> **THE PROBLEM**
Set down, exactly and only, everything from the line containing "Screen dimensions: 272x301" down to the line containing "The width and" in the data below; the pictures are not part of the copy.
%%
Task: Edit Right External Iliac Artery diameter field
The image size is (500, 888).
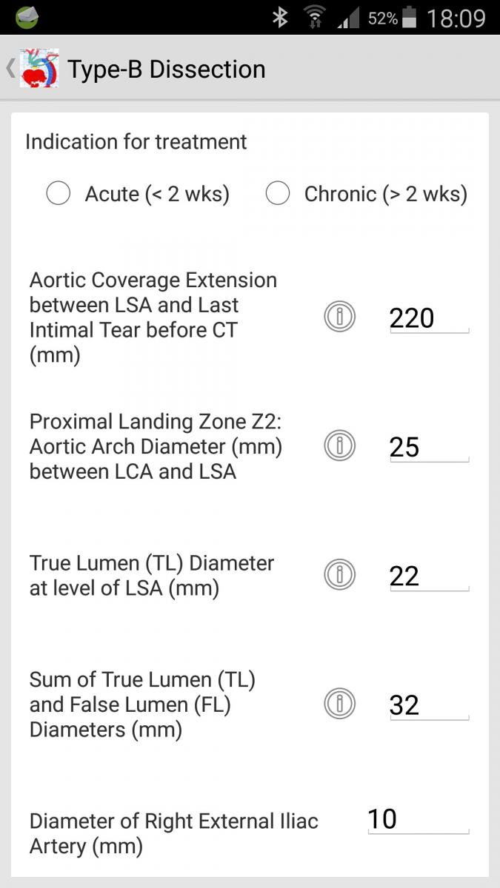Action: [x=418, y=819]
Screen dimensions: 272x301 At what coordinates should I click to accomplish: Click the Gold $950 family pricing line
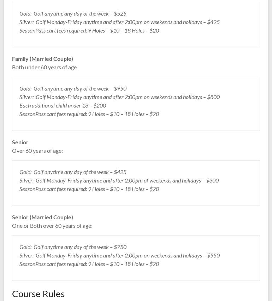click(73, 88)
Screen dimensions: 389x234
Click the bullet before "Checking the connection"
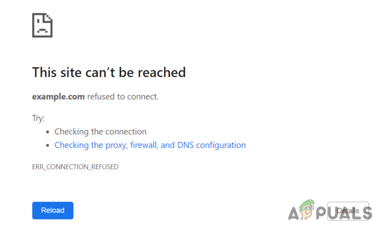47,132
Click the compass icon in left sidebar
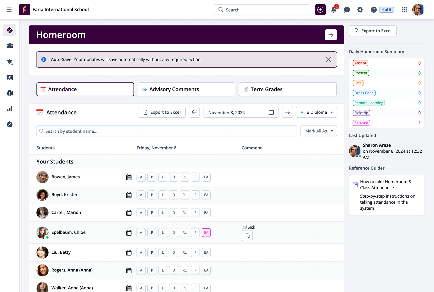This screenshot has width=434, height=292. (10, 124)
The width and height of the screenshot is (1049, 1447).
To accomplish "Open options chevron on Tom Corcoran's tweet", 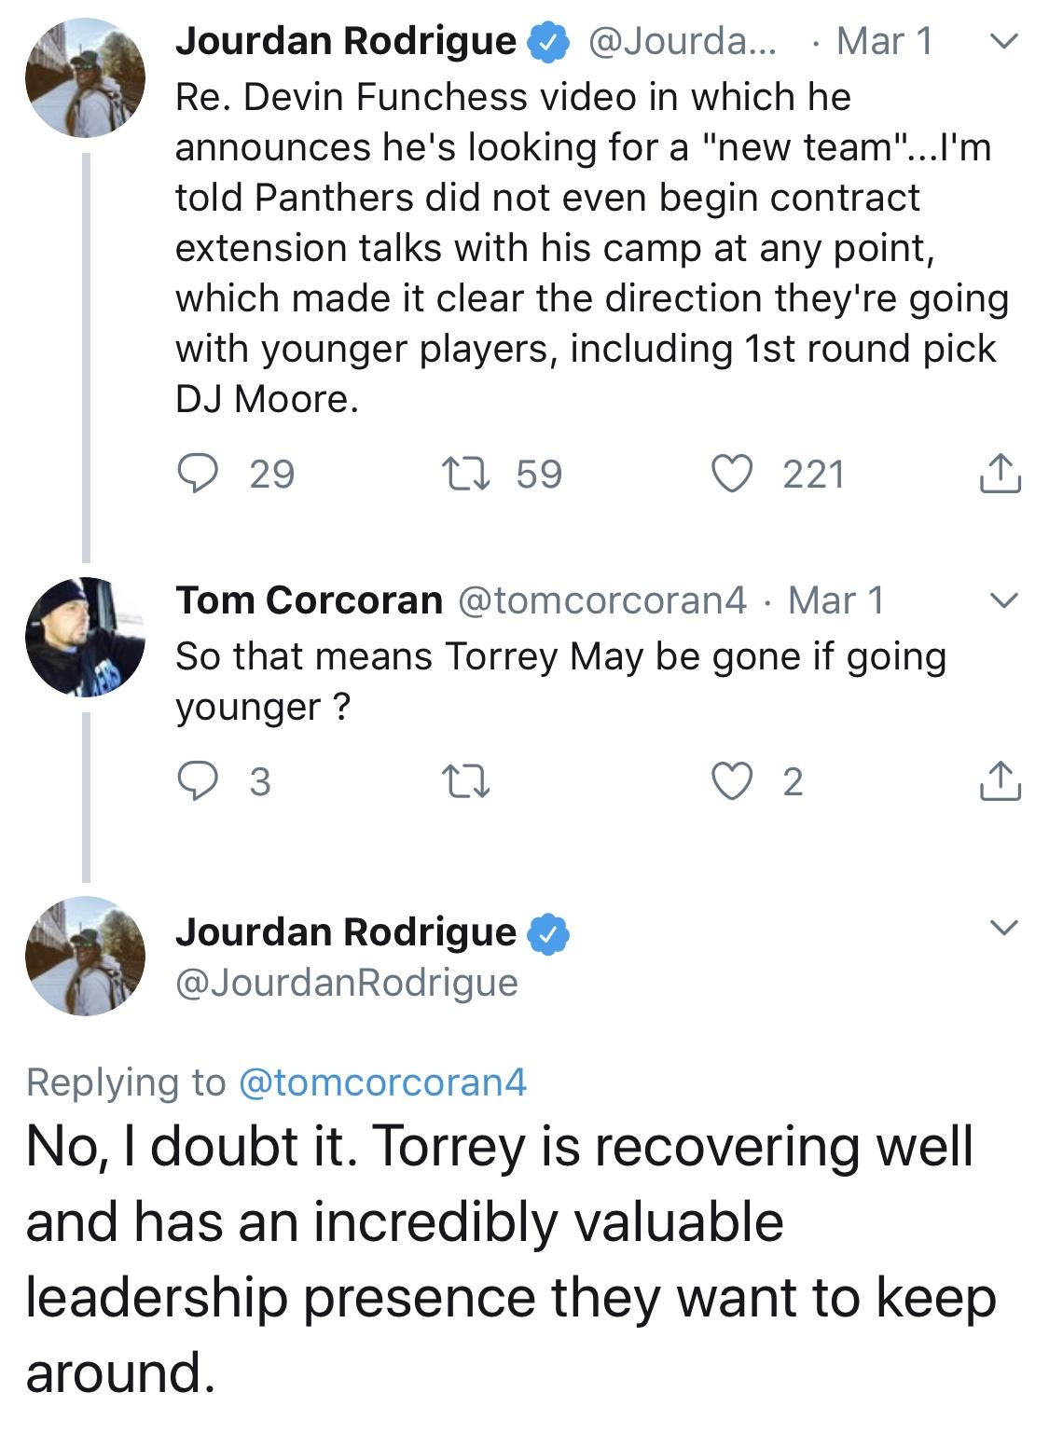I will click(1002, 600).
%%
> **ANSWER BOX**
Screen dimensions: 272x301 At what coordinates should I click to accomplish: Click the Gold $950 family pricing line
click(73, 88)
Screen dimensions: 389x234
Click the bullet before "Checking the connection"
47,132
Click the compass icon in left sidebar
This screenshot has width=434, height=292. (10, 124)
The width and height of the screenshot is (1049, 1447).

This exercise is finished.